▸ WHAT THE TASK REQUIRES:
In the data below, count every line that holds the string "computer" and reply with the number alone.

▸ INPUT DATA:
▬▬▬▬▬▬
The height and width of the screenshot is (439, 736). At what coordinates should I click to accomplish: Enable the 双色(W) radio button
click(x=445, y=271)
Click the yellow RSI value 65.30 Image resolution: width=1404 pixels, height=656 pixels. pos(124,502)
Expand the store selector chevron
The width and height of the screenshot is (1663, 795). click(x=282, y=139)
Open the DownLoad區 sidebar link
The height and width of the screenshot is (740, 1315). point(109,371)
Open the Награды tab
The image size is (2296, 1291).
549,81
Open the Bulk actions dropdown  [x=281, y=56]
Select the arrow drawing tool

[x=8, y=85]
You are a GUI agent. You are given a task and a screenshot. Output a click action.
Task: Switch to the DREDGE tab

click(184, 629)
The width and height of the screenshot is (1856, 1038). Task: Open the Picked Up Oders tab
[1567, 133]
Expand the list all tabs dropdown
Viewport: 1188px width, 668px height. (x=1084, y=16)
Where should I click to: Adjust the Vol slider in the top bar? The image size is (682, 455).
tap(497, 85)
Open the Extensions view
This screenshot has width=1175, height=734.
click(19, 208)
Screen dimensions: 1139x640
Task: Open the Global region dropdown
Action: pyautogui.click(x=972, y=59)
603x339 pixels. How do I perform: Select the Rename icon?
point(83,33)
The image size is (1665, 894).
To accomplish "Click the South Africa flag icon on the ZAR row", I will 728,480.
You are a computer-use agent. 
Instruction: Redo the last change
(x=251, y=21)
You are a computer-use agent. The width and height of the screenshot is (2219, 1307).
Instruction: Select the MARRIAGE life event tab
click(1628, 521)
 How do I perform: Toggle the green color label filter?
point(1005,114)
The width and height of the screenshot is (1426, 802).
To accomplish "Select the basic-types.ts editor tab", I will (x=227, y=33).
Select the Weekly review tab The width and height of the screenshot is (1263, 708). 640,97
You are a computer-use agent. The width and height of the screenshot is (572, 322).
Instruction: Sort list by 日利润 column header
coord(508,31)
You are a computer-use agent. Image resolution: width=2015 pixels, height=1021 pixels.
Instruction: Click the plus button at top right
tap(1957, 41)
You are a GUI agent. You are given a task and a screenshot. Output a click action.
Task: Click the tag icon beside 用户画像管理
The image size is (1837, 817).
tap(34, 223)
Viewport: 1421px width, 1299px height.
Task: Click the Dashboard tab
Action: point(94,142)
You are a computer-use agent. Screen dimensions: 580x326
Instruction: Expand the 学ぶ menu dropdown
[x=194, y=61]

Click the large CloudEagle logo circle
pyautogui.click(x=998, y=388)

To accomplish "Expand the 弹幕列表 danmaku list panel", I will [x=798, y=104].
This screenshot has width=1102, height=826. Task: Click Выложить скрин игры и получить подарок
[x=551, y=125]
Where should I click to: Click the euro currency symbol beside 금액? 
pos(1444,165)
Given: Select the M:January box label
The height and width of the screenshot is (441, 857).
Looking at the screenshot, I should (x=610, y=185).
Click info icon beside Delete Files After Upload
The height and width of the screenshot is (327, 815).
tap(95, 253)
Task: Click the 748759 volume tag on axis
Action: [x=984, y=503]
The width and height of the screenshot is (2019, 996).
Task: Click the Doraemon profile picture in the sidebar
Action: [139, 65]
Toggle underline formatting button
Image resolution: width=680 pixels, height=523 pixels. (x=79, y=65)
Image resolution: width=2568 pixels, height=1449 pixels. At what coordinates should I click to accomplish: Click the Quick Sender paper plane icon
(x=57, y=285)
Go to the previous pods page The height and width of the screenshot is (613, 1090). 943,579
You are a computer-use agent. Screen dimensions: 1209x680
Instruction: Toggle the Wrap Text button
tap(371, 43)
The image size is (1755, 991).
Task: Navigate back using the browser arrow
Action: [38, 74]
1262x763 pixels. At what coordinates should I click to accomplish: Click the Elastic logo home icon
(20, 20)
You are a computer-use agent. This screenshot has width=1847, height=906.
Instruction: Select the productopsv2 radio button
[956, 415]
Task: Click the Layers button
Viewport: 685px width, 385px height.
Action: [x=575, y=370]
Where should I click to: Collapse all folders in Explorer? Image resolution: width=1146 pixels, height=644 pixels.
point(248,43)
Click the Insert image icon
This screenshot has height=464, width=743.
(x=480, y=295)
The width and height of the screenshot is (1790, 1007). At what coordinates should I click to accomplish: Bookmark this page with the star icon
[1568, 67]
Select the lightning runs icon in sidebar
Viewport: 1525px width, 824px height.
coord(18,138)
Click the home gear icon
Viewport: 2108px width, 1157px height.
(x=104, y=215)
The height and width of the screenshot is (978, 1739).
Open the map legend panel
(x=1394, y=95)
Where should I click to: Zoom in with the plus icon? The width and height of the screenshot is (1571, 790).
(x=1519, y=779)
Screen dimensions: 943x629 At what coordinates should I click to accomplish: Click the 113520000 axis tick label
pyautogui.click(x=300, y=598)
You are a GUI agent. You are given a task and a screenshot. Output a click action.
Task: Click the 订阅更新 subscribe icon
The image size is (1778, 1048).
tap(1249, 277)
▬▬▬▬▬▬
▸ REPLY:
7